The age-old question of fair use gets hauled out thanks to site scraping services
Everybody loves the sleek, well-designed, good-for-journalism startup called Byliner. The newly launched content site scrapes the Internet for links to long reads and a team of informed editors flag the best ones to be featured on Byliner. The site tracks what you read and recommends items you might like. There's even a publishing platform that offers up original content from famous authors for a small fee. From a reader's perspective, the site is a breeze--fast, personalized, social, a Pandora for narrative nonfiction. From a publisher's perspective, the idea is intriguing--in the best of scenarios a source of long-tail traffic that will steer new readers to good content.
But blogger and startup man about town Matt Langer thinks it's a trick. Recalling Google's recent war on content farms and site scrapers, Langer reminds us that, despite all of the positive chatter keeping Byliner in the news this week, we normally hate sites like this. That is, the ones that pull content from other sites, republish it in a different form and then make money from selling ads against it. Langer writes:
I’m having a really hard time wrapping my head around how its ideologically consistent to villainize copycat sites while at the same time celebrating the launch of services that facilitate both the removal of content from an original source as well as the repackaging of that content in another form.
What’s the difference? Is it because the Byliner is well designed? Or because scraper sites are run by machines in foreign countries and the content on Byliner is being hand-picked by Real People Who Care About Reading? Or something else entirely? Or am I just incredibly daft and confusing two completely different things here?
Another feature of Byliner is a Read It Later button that repackages the content again and saves it for future, ad-free enjoyment on a mobile phone or tablet. There are a number of products like this: Instapaper, Readability, Flipboard. Some of them offer publishers a cut of the price users pay for the app or a cut of the advertising revenue, if the service supports ads. When Apple launched an updated version of Safari with a Reader feature that works a lot like these other products, Choire Sicha at The Awl launched into his own his own tirade about the proliferation of content-repurposing products that have been sucking up shares of publishers' traffic and revenue since the dawn of RSS. Though some services allow publishers to opt out of being compatible with the site scraping, that doesn't entirely neutralize the issue:
If you complained every single time someone decided that an RSS feed was somehow an invitation to republish in full on the web or elsewhere, you'd never have the time to actually help create the material that these people then republish with their own fees and ad. But being put in this situation is particularly cruel, it feels like, to sites that are attempting to prioritize paying writers--something that is a struggle! (And a struggle that will be won, but only after a long time coming.)

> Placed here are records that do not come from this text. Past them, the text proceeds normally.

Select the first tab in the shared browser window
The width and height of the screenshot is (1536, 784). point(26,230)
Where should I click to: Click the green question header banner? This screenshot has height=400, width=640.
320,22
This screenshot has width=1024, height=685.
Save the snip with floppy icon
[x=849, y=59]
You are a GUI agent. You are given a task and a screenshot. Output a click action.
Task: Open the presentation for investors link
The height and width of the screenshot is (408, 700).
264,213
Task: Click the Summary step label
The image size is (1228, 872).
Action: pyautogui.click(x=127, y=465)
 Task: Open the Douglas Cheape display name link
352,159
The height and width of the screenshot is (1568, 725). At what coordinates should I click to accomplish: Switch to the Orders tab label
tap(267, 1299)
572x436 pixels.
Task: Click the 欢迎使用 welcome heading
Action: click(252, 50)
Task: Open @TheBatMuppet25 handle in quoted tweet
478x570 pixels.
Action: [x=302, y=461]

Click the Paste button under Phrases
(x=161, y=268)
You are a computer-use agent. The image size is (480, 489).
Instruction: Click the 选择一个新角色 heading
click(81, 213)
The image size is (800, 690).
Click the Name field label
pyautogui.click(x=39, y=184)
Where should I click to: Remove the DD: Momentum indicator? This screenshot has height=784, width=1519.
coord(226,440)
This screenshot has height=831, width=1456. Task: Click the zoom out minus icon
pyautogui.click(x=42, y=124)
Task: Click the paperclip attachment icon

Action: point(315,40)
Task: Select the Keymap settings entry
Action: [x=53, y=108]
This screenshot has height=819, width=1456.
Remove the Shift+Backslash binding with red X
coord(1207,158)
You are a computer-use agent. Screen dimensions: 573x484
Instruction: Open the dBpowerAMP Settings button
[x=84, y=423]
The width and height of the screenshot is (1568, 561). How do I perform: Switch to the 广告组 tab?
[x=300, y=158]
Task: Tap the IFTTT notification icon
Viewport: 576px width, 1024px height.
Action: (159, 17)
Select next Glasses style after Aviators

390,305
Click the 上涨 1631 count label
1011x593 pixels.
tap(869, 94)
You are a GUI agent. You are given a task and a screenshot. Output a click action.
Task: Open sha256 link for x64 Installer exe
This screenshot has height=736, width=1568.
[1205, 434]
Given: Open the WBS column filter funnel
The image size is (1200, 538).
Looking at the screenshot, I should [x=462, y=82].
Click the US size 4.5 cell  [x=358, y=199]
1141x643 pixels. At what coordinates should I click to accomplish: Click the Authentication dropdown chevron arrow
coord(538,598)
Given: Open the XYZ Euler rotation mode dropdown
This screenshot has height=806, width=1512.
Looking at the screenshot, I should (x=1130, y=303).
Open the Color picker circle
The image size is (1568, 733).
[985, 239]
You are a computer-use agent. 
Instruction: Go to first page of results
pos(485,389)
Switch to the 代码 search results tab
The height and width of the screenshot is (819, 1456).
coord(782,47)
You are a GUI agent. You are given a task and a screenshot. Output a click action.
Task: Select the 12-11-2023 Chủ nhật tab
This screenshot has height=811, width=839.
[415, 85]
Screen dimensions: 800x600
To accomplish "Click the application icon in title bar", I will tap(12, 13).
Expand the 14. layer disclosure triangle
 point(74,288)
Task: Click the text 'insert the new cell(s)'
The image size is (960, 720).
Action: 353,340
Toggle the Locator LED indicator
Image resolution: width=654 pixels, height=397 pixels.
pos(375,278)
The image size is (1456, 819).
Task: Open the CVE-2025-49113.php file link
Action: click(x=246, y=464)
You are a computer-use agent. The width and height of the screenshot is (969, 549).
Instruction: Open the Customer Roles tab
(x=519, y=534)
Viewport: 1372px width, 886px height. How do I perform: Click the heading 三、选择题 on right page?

The difference between pulling an entire article and offering a limited preview is pretty huge, though. Billed as a "discovery engine," Byliner tackles a different problem than the apps that dump feeds into a clean list that avoids ads at all costs. It highlights content that may otherwise have been forgotten. A large amount of the content featured on Byliner so far is from the pre-Internet days and is likely pretty difficult to discover on its own. In the very worst case scenario, a reader would check out the preview on Byliner and not click through--and you would't think that would be a trend among the type of users Byliner is targeting. In the best case scenario, readers discover great content, long lost in the Google grid, that pulls them onto the original content site, where ideally, they click around and become a new customer.
So when Langer asks what the difference is between Byliner and other scraper sites, that's easy: Byliner only takes an excerpt. The U.S. Copyright Office says whether or not the borrowing of content fits into fair use laws depends on "the amount and substantiality of the portion used in relation to the copyrighted work as a whole." Byliner pulls about 300 words out of articles that are typically over 2,000 words total. This seems okay, doesn't it?
But is it a slippery slope? Maybe a little. At the end of the day, though, Byliner could get more people to read which is indisputably and inevitably good for the people who publish content meant to be read.
CORRECTION (2:22 6/23/11) - An earlier version of this post insinuated that The Atavist re-packaged others' content. In fact, The Atavist only publishes original content that they solicit from writers.